El legado de Elsbeth Isaac
La obra en cuestión es una pintura del destacado artista alemán Max Liebermann, titulada Düne bei Nordwijk mit Kind (Duna cerca de Noordwijk con una niña). Elsbeth había dejado esta pintura y otros valiosos objetos encomendados a un hombre de confianza en Amsterdam en 1940, cuando decidió huir hacia Estados Unidos ante el inminente avance del régimen nazi y la persecución sistemática de los judíos.
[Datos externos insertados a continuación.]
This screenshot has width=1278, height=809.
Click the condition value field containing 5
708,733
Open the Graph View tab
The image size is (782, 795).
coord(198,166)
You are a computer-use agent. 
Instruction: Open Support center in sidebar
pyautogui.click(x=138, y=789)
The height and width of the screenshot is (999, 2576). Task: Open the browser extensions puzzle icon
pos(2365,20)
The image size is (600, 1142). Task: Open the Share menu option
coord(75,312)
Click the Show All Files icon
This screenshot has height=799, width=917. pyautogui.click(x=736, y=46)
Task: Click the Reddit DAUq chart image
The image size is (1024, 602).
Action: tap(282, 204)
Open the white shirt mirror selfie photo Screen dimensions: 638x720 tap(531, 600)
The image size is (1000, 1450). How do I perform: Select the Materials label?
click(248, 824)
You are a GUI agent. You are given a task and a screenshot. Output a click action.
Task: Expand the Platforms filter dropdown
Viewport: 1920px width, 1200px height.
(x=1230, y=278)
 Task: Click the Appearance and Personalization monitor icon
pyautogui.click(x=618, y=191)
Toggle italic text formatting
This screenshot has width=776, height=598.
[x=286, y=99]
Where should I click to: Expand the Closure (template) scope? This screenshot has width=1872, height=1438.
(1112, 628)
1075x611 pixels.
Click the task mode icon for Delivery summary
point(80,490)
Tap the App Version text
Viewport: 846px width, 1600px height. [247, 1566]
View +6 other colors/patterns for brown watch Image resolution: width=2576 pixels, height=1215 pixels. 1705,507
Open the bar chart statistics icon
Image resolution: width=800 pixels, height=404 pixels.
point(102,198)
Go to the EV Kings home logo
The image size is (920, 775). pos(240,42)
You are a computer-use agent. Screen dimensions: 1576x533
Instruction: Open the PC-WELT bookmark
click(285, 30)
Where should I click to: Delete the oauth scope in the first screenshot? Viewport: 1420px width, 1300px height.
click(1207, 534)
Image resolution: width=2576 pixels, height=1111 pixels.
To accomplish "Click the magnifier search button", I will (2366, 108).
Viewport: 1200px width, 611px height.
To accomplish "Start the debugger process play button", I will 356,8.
Lamentablemente, nunca pudo recuperar su legado tras el fin de la Segunda Guerra Mundial.
Desde ese momento, la vida de Zoellner se transformó en una búsqueda incansable por recuperar no solo esta obra de arte, sino también el patrimonio perdido de su familia, que había sido víctima del holocausto. Su historia es un recordatorio de la historia dolorosa y la resiliencia de aquellos que buscan restaurar su legado familiar en medio de un pasado complicado.
La recuperación de obras de arte robadas durante el nazismo sigue siendo un tema de gran relevancia en la actualidad, y la experiencia de Zoellner refleja los desafíos y las esperanzas de muchos descendientes de familias afectadas por esta tragedia histórica.
En su viaje, Deborah ha aprendido el valor de la perseverancia y la importancia de la memoria colectiva, un legado que trasciende generaciones. Su historia invita a reflexionar sobre el impacto del pasado en el presente y la necesidad de mantenerse firme ante la adversidad.